### What is expected
Restate the lines word for word, from the one containing "The width and height of the screenshot is (500, 524)." through the last line of the entries below, without any other lines.

### Excerpted records
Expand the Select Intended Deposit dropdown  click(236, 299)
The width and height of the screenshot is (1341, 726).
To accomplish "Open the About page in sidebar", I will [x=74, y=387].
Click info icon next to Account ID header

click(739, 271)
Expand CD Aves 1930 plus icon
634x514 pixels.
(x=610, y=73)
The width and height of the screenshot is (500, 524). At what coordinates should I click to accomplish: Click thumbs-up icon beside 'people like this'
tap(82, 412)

### Written solution
The width and height of the screenshot is (500, 524). At what coordinates should I click to accomplish: Click thumbs-up icon beside 'people like this'
tap(82, 412)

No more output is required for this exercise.